- Work required: Resume the passage below on probation and parole officers, writing on from its final sentence.

- Passage shown:
Probation and Parole Officer
Parole officers help recently released offenders reintegrate into society while keeping an eye on them. For example, officers can assist offenders with finding employment or help them reduce their risk of re-offending.
Probation officers supervise and help offenders who have been placed on probation.
Probation and parole officers help ensure public safety by overseeing offenders who are serving their sentence or part of it in the community.
What is the difference between parole and probation?
Parole and probation are two different types of supervision.
Parole is a type of community supervision generally available to offenders after serving a certain period of their sentence in prison. However, parole does not reduce the length of a prison term. In fact, a person is still considered a detainee, but one who is serving the rest of a sentence while living in the community, rather than in a prison, subject to certain conditions. Parole allows offenders to take concrete steps towards integrating back into society, steps aimed at reducing the risk of them committing another crime, also known as recidivism.
Probation, however, is not necessarily tied to a prison term. It can be the only sentence a person convicted of a crime receives. A judge sentences a person to probation not as a form of punishment but rather to “keep an eye on them” in order to help them through the rehabilitation process. Three years is the maximum term of a probation sentence.
While parole and probation officers perform different functions, there is some overlap in their work.
The work of these two types of officers can be broken down into three main areas of responsibility: supervision, support and prevention as well as assessment.
Probation and parole officers supervise offenders serving part of their sentence in the community or who have been put on probation. The officers also provide these individuals with help and direction, particularly by connecting them with appropriate resources available to them.

- Recorded information:
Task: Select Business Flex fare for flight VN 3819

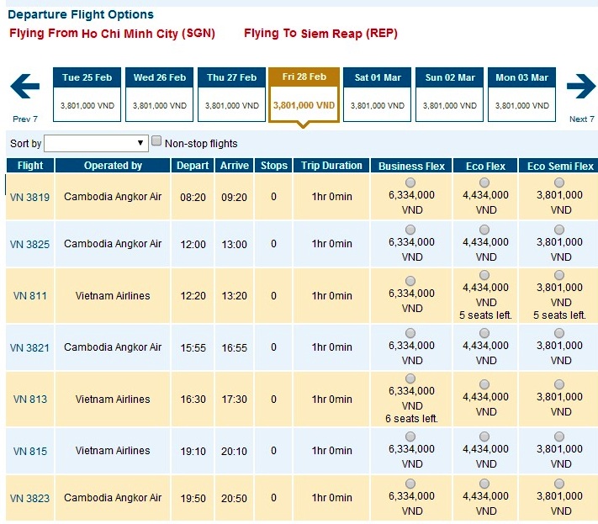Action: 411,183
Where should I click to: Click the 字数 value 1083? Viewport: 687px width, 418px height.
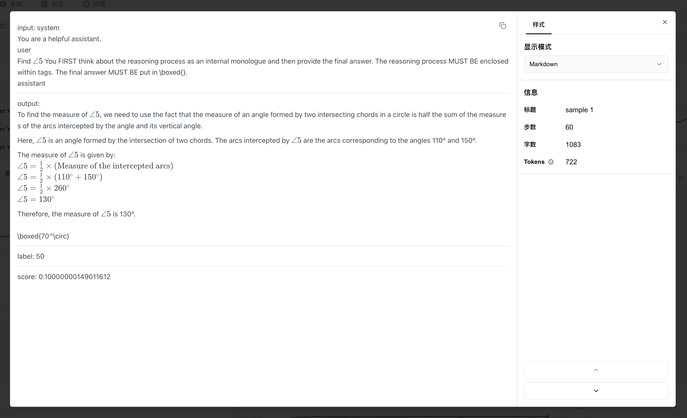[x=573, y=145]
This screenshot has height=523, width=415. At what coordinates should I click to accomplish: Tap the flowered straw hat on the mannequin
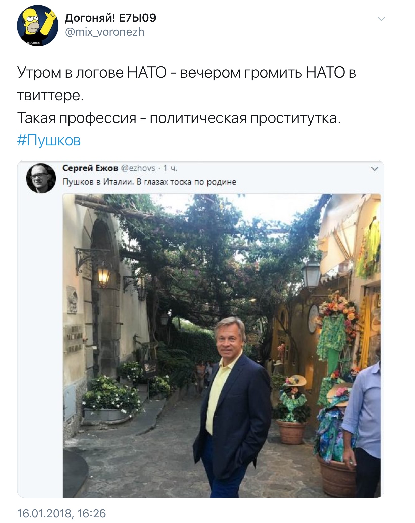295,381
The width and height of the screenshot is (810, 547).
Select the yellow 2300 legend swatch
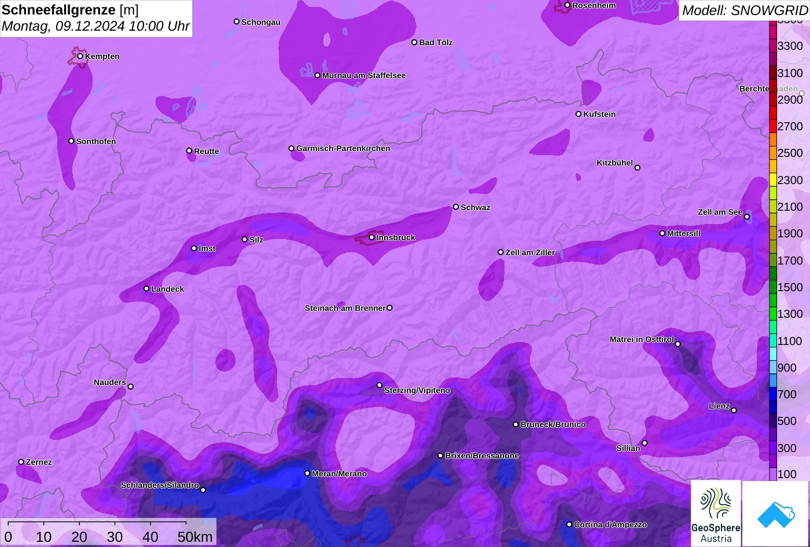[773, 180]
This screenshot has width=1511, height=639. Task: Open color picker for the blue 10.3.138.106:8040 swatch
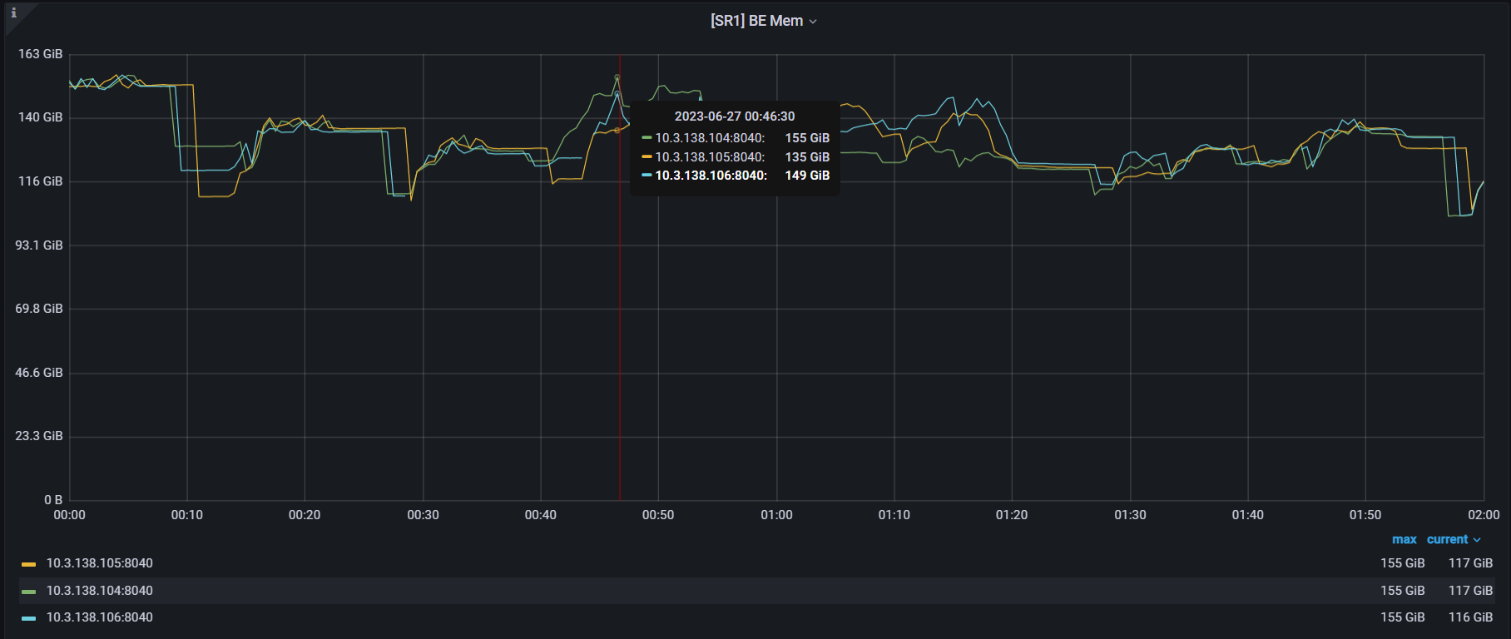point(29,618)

- Written reply:
Offenders who have been granted parole or who have been sentenced to probation must regularly report to their probation or parole officer. The officer ensures offenders are respecting their probation or parole conditions. These conditions can include:
- Respecting a curfew;
- Staying away from or not communicating with a particular person;
- Avoiding areas where there are criminals;
- Avoiding schoolyards;
- Not moving to a different location;
- Doing community work;
- Undergoing drug or alcohol treatment;
- Not consuming alcohol; and
- Not owning firearms.
Ensuring offenders respect their conditions, which help protect members of the public, is a very important part of the officer’s work. If parole or probation conditions are breached, the officer must advise the authorities, who will then take the appropriate measures (for example, return the offender to prison).
SUPPORT AND PREVENTION
Probation officers and parole officers are also there to assist with the rehabilitation of offenders and their reintegration into society and to help prevent offenders from committing another crime. Depending on the situation, officers may help offenders:
- Find employment;
- Look for housing;
- Make new friends; or
- Deal with addictions.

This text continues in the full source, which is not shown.